* Task material *
****************************************

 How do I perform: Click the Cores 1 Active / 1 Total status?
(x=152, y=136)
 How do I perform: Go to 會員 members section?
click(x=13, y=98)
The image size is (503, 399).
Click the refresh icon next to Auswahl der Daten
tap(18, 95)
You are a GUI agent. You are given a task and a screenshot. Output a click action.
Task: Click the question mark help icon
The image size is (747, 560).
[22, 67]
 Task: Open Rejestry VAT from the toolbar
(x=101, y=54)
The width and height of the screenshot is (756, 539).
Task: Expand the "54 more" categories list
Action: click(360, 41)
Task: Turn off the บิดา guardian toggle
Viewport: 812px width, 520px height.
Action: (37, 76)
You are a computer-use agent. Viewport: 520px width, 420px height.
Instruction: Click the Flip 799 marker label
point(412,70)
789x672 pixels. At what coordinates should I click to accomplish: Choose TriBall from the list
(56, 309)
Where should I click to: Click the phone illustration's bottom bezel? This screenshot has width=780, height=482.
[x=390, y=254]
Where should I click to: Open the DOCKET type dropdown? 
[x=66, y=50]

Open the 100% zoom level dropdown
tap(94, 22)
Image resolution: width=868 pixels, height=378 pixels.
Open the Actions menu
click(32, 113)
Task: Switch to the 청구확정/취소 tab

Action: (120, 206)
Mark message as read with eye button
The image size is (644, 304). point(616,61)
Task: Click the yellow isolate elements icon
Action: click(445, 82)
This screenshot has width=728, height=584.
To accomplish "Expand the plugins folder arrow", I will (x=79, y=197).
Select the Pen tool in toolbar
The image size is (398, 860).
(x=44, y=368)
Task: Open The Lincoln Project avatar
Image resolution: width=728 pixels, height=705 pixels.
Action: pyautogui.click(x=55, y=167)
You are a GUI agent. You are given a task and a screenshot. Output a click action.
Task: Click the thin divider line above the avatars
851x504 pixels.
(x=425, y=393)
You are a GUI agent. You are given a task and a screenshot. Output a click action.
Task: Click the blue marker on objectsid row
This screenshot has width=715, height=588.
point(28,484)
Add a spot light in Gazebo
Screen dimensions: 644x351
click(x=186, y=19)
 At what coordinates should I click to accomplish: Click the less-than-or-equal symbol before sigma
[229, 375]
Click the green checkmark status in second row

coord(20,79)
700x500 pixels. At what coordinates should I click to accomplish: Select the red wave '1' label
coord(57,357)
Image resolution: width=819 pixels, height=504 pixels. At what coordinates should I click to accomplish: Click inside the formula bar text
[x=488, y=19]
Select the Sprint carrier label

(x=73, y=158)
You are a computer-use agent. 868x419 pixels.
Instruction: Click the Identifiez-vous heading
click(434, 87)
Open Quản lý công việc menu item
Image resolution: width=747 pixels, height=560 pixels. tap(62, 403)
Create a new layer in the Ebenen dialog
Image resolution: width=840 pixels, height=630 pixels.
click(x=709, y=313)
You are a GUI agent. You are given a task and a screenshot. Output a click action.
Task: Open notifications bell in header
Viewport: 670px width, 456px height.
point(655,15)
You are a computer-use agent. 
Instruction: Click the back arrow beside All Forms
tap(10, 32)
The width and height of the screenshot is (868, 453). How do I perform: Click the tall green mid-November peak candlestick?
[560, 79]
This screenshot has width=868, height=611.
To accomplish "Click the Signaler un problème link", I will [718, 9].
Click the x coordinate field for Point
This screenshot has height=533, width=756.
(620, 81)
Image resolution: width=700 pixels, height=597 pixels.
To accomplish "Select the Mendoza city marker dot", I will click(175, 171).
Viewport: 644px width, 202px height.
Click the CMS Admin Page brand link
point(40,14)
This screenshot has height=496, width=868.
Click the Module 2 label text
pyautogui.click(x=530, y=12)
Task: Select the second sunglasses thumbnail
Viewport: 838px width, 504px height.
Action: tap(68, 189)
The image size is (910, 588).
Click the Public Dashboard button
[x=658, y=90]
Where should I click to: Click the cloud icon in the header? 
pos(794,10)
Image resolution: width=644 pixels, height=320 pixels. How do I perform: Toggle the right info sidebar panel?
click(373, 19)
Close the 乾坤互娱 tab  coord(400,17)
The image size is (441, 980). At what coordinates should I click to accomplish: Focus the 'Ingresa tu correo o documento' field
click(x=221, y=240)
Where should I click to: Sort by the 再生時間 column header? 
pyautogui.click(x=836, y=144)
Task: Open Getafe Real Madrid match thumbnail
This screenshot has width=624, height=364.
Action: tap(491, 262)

****************************************

* Exercise *
Using the data above, repeat exactly the lines that begin at the line with "Image resolution: width=819" and end at the line with "You are a computer-use agent. 868x419 pixels.", both ends included.

* Problem solution *
Image resolution: width=819 pixels, height=504 pixels. At what coordinates should I click to accomplish: Click inside the formula bar text
[x=488, y=19]
Select the Sprint carrier label

(x=73, y=158)
You are a computer-use agent. 868x419 pixels.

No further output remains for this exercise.